Firewalls have become a standard
With “ten fathers” it means firewalls were inevitable: “if any one of us had been hit by a bus, we would still have firewalls today.” Luckily, Cheswick wasn’t hit by a bus, and is around for us to talk to.
And certainly his early firewall years were exciting ones: “I was running the Bell Labs firewall in 1988 when the Morris Worm came out, and that did not get us,” he says. As the first malware to replicate on the Internet, the Morris worm raised the profile of Internet security, resulting in the formation of CERTs and more widespread use of firewalls.
Since then, firewalls have become a standard commodity, available as free software, and efforts to increase their mystique with new terms such as “application layer” or “Intrusion Prevention Systems”, are mostly marketing hype, Cheswick believes.
“We did deep packet inspection in 1987,” he says. “We just didn’t call it that.”
And he was never convinced the firewall was the all-powerful solution it was marketed as, since insider threats and the physical perimeter are just as important: “I consider the firewall to be middling level security at best.”
Cyberwar – attacks anyone can make
He doesn’t like the term cyberwar. “I think the word is wrong, because in some sense it is war but it is fury and sound signifiying little,” he says. “It is just espionage.”
He does concede that DDoS attacks can be destructive and politically motivated, and spotted some early ones.
“In 1999, I was doing the Internet Mapping Project at Bell Labs,” he said “I watched Serbia during the bombing in May of that year, and it just went away from the Internet. I realised we needed a foreign policy, and that’s normally reserved for government, not people in their pyjamas.”
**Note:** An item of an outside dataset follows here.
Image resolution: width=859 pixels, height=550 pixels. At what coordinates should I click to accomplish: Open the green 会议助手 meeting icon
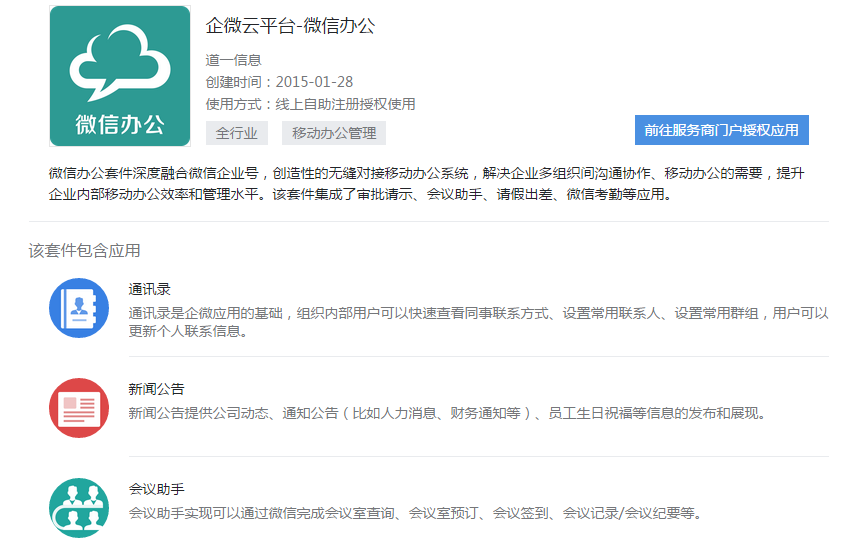tap(79, 508)
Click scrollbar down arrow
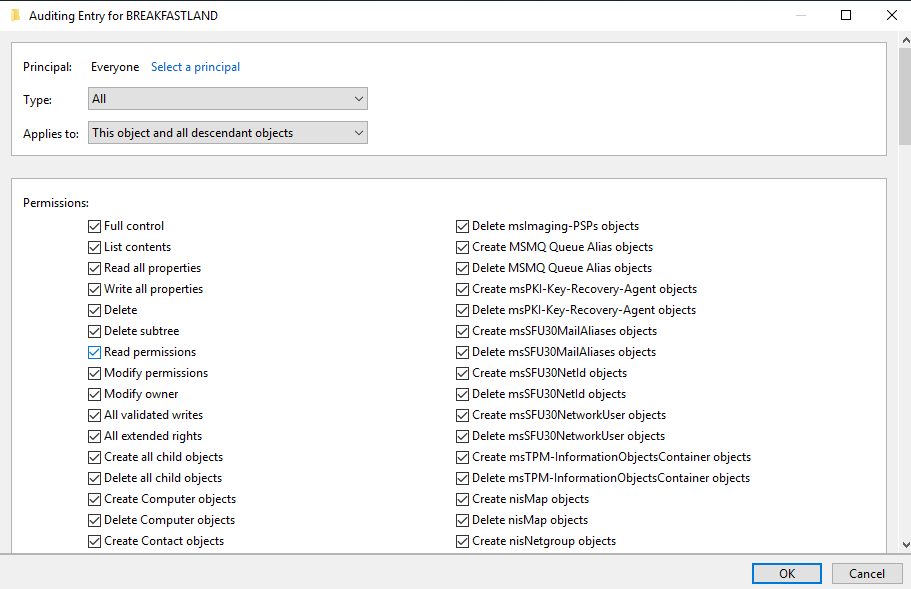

In fact, the Internet can be a dangerous weapon, which is “really the first state of the art technology that is so democratic that anyone can do it.” Ordinary citizens can’t get the materials to build an atom bomb, he says – although Cheswick himself has downloaded several chapters of the US bomb-making primer, written at Los Alamos, which eventually leaked out of a Russian KGB site – “but I can build software that will attack the hell out of some country.”
As an aside, he says he is concerned that germ warfare might become equally democratic, as new techniques are bringing down the cost of genetic manipulation.
WikiLeaks should stand trial
Governments can learn from WikiLeaks, but he believes the whistleblowing site was wrong: “I suspect that people have died and I would support criminal action against WikiLeaks,” he says. “My big concern is that leaks like this are inherentlty anonymous, and if you are going to publish this sort of thing, you have people’s lives in your hand.”
But what can governments learn from Wikileaks? Keep data separated, with bulkheads: “As I understand it from State Department network information, the State Department is no longer on SIPRnet,” says Cheswick.